====== Data for processing ======
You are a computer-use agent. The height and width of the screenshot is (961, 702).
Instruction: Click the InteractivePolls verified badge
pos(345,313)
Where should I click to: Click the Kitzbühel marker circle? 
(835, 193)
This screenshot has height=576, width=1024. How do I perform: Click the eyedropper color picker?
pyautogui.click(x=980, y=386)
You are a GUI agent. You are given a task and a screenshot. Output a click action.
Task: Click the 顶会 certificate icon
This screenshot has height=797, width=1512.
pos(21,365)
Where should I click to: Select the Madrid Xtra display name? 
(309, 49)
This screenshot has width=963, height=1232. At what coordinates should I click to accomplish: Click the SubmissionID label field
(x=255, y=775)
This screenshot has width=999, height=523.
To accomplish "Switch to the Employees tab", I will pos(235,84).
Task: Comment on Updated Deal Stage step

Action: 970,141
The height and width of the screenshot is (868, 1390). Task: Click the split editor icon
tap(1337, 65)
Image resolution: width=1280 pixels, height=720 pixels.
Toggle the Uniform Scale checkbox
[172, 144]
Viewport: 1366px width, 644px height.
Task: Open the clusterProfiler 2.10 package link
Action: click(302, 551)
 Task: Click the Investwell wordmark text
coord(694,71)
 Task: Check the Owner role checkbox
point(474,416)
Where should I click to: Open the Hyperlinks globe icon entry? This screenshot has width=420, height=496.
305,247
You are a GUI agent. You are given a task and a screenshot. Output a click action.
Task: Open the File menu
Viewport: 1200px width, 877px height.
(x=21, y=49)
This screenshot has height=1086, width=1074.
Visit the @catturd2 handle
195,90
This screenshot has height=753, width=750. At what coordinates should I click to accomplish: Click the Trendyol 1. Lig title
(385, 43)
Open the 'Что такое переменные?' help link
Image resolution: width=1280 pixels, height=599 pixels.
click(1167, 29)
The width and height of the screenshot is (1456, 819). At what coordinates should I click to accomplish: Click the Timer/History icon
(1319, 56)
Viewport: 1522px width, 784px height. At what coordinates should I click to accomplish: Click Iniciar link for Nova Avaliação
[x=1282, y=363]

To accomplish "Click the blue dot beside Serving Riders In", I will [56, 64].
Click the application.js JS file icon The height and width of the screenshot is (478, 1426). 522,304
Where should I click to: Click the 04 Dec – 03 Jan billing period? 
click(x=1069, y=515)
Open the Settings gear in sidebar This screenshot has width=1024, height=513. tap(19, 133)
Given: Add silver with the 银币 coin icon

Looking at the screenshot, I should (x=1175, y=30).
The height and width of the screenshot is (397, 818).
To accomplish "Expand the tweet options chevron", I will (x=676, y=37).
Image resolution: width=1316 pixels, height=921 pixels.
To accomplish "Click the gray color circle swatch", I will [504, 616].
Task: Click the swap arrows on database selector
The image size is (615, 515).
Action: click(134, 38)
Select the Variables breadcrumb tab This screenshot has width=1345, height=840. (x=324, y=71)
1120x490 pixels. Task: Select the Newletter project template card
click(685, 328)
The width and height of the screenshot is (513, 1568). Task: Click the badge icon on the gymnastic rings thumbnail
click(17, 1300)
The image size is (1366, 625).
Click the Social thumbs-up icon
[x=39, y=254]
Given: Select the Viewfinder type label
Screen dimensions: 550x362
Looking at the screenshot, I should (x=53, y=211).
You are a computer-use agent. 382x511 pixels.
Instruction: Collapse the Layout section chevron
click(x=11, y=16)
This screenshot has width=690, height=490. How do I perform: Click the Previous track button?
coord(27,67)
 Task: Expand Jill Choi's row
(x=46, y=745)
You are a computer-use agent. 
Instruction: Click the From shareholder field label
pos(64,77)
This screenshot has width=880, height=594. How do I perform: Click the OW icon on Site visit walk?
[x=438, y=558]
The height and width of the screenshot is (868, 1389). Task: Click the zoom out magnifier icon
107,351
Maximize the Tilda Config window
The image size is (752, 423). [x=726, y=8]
======
▶ Problem to work on
Identify every line of the material above that contains the string "chevron", copying each such line in full. Case counts.

▶ Correct answer
To accomplish "Expand the tweet options chevron", I will (x=676, y=37).
Instruction: Collapse the Layout section chevron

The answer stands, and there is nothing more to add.